Here's why I respect the way Flickr handled this situation:
- The problem was defined honestly and clearly. There was no beating around the bush, no hiding, no pretending, just a straightforward presentation of facts.
- Status reports were honest. The screwed up their estimates, but informed customers as to the real state of affairs. I don't know about you, but I like to know what's going on. Honest information makes the downtime a bit more palatable.
- They acknowledged the problem was more serious than anticipated. When a system goes down, and particularly when it stays down, users already know there's a problem. Open discussion of the issue builds trust with users, who are the people that matter most. Users may not be happy with the information, but you'll retain that all-important credibility.
- There was only one false start. After the 4:13pm announcement, where they first acknowledged their incorrect time estimates, there were no further communication errors. Yes, everyone knows "time estimates are tricky," to use their words, but many users will overlook the occasional estimating error for that reason. No one likes repeated wrong estimates, and Flickr got it right by ensuring there were no follow-on time estimate mistakes.
- Finally, repeating the first point, they were honest: Flickr acknowledged the problem, communicated clearly, and then fixed it. Done deal.

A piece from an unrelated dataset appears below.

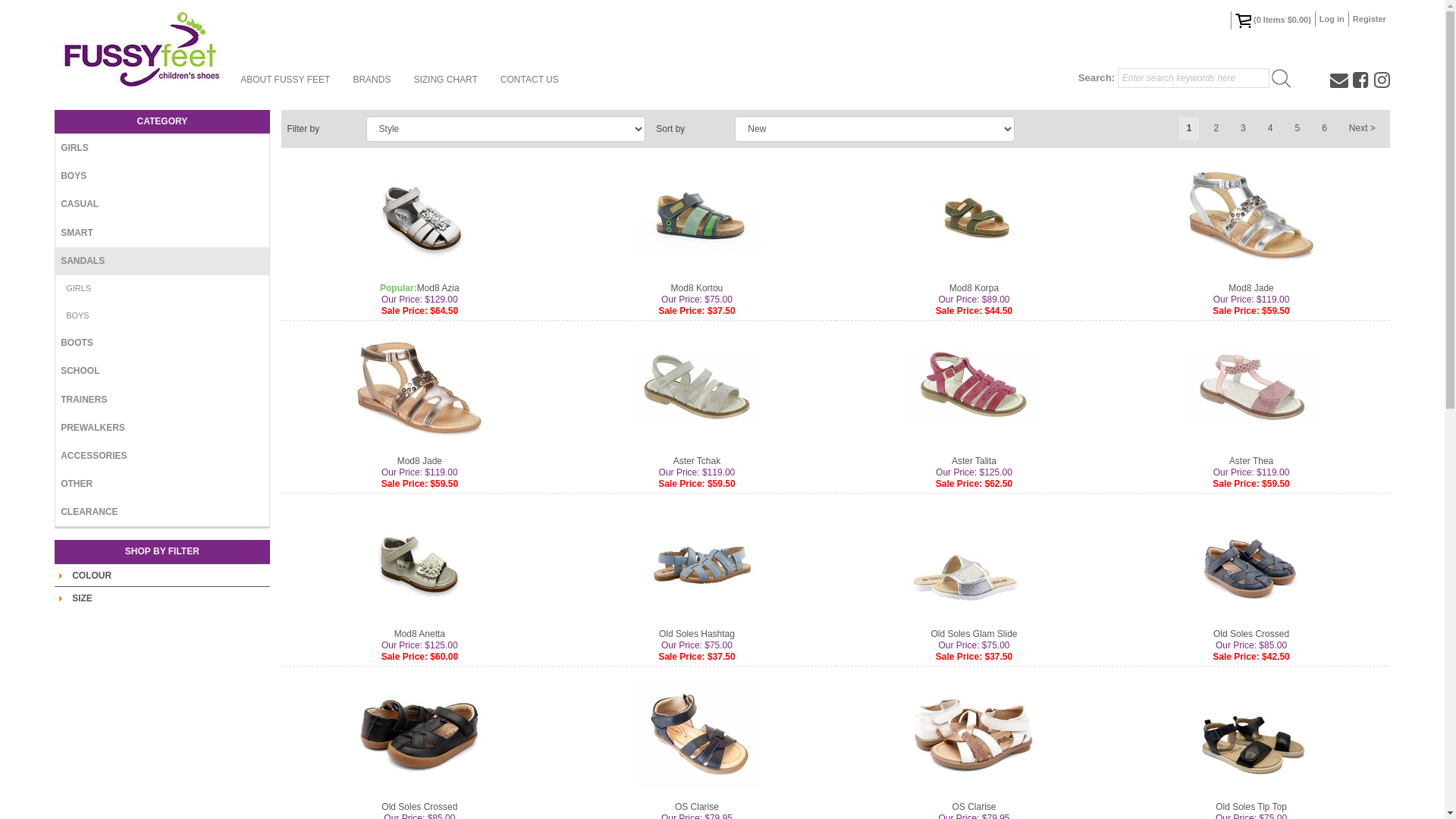 The width and height of the screenshot is (1456, 819). What do you see at coordinates (973, 215) in the screenshot?
I see `'Mod8 Korpa-sandals-Fussy Feet - Childrens Shoes'` at bounding box center [973, 215].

When an IT project is failing, it's often tempting to sweep the tough facts under the rug. This strategy almost always backfires, as the problem continues to grow and worsen. While I don't advocate baring one's IT soul indiscriminately, honesty is virtually always the very best policy.
Here's a complete copy of the Flickr blog announcement of the issue (emphasis added below):
UPDATE 4 7:34pm PST: And we’re back. Flickr is open again and ready to receive your photos. Get uploading!
UPDATE 3 7:08pm PST: Do you remember when we said we were almost back online? Well, that time we were joking, but this time is for real!
The latest estimate from our beautiful Ops team is 7:30pm PST.
UPDATE 2 6:07pm PST: We’re almost back folks. Just crossing the t’s and dotting the i’s before we throw the big switch. In the meantime, why not get outside and take some photos?
UPDATE 1 4:13pm PST: Anyone who’s ever worked in software probably knows that time estimates are tricky. Given that we’d prefer that Flickr be as close to 100% stable as we can make it before we go back online, we’re going to take more time to make sure that’s what happens.
It’s better to be safe than sorry when it comes to your precious photos, plus, there’s the added benefit of giving us all a chance to reflect on our serious Flickr addictions. Thank you again for your patience.
2:30pm PST: We started on a database upgrade and a few alters to the database structure last night. Given our scale, work like this takes a long time, and makes a definite impact on site performance.
You may have noticed today that the site is having lots of hiccups and that behaviour is generally pretty erratic. So, we’ve decided to take the site offline help things settle down. We’re anticipating a couple of hours is all we need at this point, so, we’re hoping to be back online around 4:30 PST.
Sorry about this! It will be one of those massages that ‘hurts so good’ and we’ll post updates here as we have them.